The castle passed to Parma via the present duke's grandmother Madeleine de Bourbon-Busset of Lignières.
 
The castle passed to Parma via the present duke's grandmother Madeleine de Bourbon-Busset of Lignières.

Correct. Sadly not to the head of the House (her eldest son) because of the family feud, but that takes this thread out of topic. Anyway, Henri d'Orléans has a valid point that when Luis Alfonso claims to be the most senior Bourbon overall, he forgets the Bourbon-Busset branch.

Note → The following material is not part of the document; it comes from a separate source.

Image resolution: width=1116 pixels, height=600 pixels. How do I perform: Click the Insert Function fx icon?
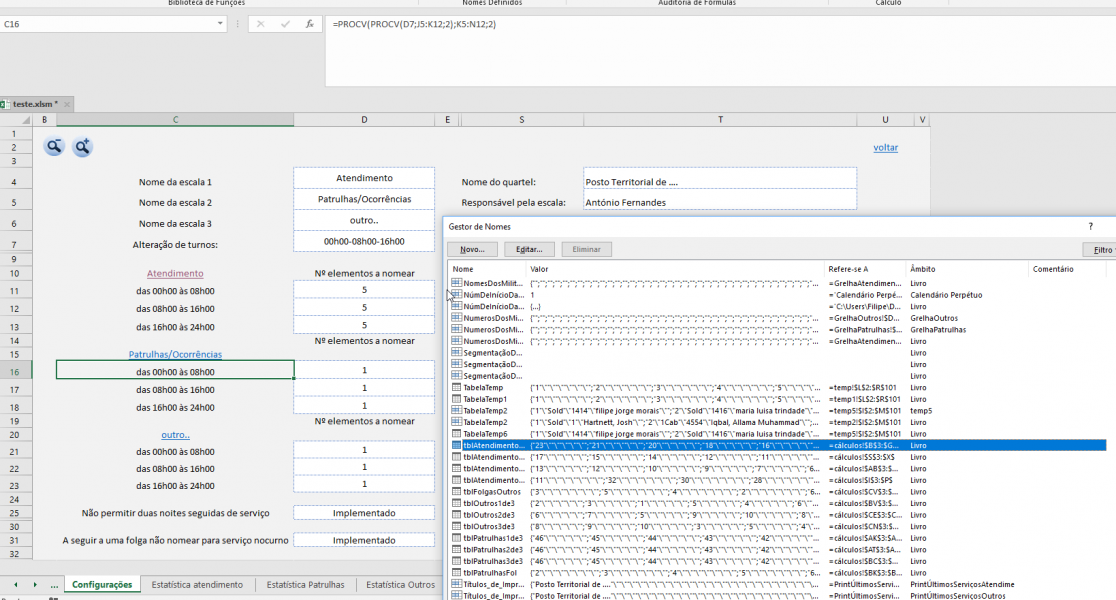coord(310,24)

One can claim: 'they are not dynastical, not in line for a throne'. But Luis Alfonso, his father and his grandfather were not in line for a throne either...
 
Don Luis Alfonso de Borbón y Martínez Bordiú is often referred as ainé des capétiens (the most senior male of the Capetian dynasty). In a reaction on an article in Figaro Magazine, Prince Henri d'Orléans made a comment also referring to the seniority of the various branches of the dynasty:

[....]
Moreover there is a fiction, which appeared in 1987, that there is a sort of hierarchy between the capétiens. If we accept this fiction, then we must assume it in all it's reality: the most senior branch of the capétiens exists: it is French and not Spanish. It is the branch of Bourbon-Busset. Some dismiss them on grounds that the marriage of Louis de Bourbon, Prince-Bishop of Lìège at the time was not recognized by King Louis XI. This branch of the capétiens has firmly rooted. Honesty would dictate that when we dig further into the Capetian legitimacy of the Spanish Bourbons, history tells us that since the reign of the Queens Maria-Luisa and Isabel, the Capetian blood no longer flows in the veins of their successors, except those of King Juan Carlos through the marriage of his father with Doña María de las Mercedes (de Borbón-Dos Sicilias y Orléans). This does not matter anyway because in Spain, since the "Pragmatic Sanction" of King Carlos VII of Spain, the "Salic Law" has been repealed: females can transmit the reign and the dynastic torch. All this still is not the case in France and in the Royal House of France.
[....]

The marriage of Louis de Bourbon, Prince-Bishop of Liège in 1464 with Cathérine of Guelders was legitimate for Church. However it was kept secret so it never obtained formal approval of King Louis XI. It is the most senior existing male-line branch of the capétiens.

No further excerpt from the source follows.